• _Records shown_

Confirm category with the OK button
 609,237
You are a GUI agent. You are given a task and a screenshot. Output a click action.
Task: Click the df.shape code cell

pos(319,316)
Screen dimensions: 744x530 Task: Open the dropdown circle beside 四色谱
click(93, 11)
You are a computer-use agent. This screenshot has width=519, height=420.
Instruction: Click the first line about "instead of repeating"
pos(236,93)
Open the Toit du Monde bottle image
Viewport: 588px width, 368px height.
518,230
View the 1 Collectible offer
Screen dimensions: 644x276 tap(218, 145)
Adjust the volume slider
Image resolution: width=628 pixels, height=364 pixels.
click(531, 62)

• _Try it_
Beginning with the line containing "Adjust the volume slider" and ending with the last line of the listing above, return every line exactly and nothing else.

• _Answer_
Adjust the volume slider
Image resolution: width=628 pixels, height=364 pixels.
click(531, 62)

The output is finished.